[OpenAFS] Re: OpenAFS client cache overrun?

Andrew Deason adeason@sinenomine.net
Wed, 12 Mar 2014 11:04:03 -0500

On Wed, 12 Mar 2014 10:20:56 -0500
Eric Chris Garrison <ecgarris@iu.edu> wrote:

> Additional additional: If I didn't mention it before, this is all
> going over samba-on-OpenAFS. Yes, I know, users should be using the
> OpenAFS client rather than going through samba on a gateway. We have
> found it extremely difficult to get users to adopt this method,
> however, and have to try to make this work.

I don't think you need to keep saying this :) While that setup is maybe
not ideal, you shouldn't be able to lock-up the client like that. The
samba daemon(s) are accessing files over /afs like anything else.

> 3 - I had enabled a 2GB cache bypass, and it seemed to have no effect
> whatsoever.

"cache bypass" doesn't do anything for writes, only for read operations.
That probably wasn't clear, but I didn't know before if this was just
something stuffing data into afs or reading/writing stuff, or what.

> cmbdebug said this:
> [root@rgwb1 ~]# cmdebug localhost
> Lock afs_discon_lock status: (none_waiting, 21876 read_locks(pid:29278))

To be clear, this just ran and then exited on its own, right? You didn't
ctrl-C it or anything.

> [root@rgwb1 ~]# !ps
> ps -ef | grep 29278
> root     29278  4477  0 09:27 ?        00:00:00 smbd
> root     30101 29337  0 09:37 pts/3    00:00:00 grep 29278
> When I ran "top" I saw that the afs_cachetrim process was #1, but
> presumably wedged.
> I goosed /proc/sysrq-trigger and as promised, it dumped a lot of call
> trace info to the syslog. I'm looking through it, but am not sure what to
> look for. Nothing stands out, anyway.

You're looking for the stack trace for the afs_cachetrim process. Look
in syslog for "afs_cachetrim", or its pid. Under that should be a trace
of functions that indicates where we are in the code at that time.

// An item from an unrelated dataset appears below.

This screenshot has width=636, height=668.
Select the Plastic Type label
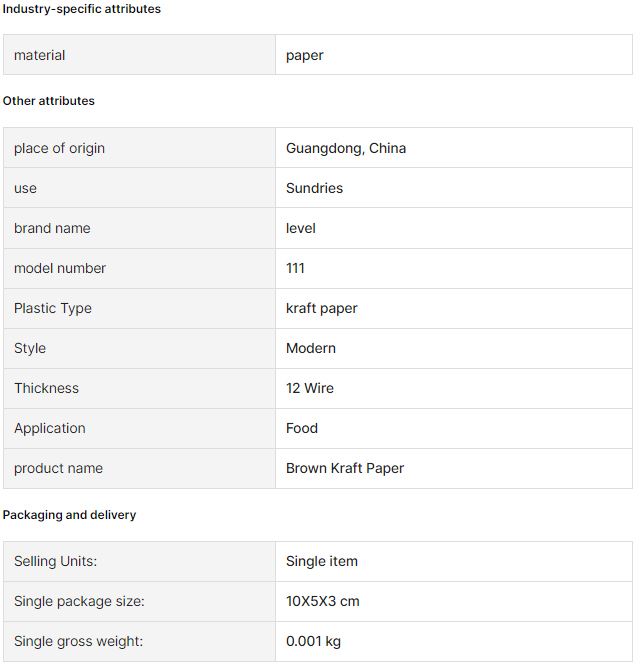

I would extract that, and the entry for a hanging process. So, maybe
29278, or if anything hangs when touching anything in /afs, you could
get the entry for that.

Or if you want to try to find "everything", just look for anything
containing the string "afs".

If you ever don't want to leave the system hanging while you examine it,
but you want to capture information you can examine later, you can
generate a core dump. If your system is setup to capture a core on crash
(I'm not sure if this is the default... look at RHEL documentation, it
should be something mentioning kdump or kexec), you can crash the system
and you'll get a vmcore afterwards. To do this, send a 'c' to
/proc/sysrq-trigger. That will of course crash the system and cause it
to reboot, so don't do that if that's not what you want to happen.

Andrew Deason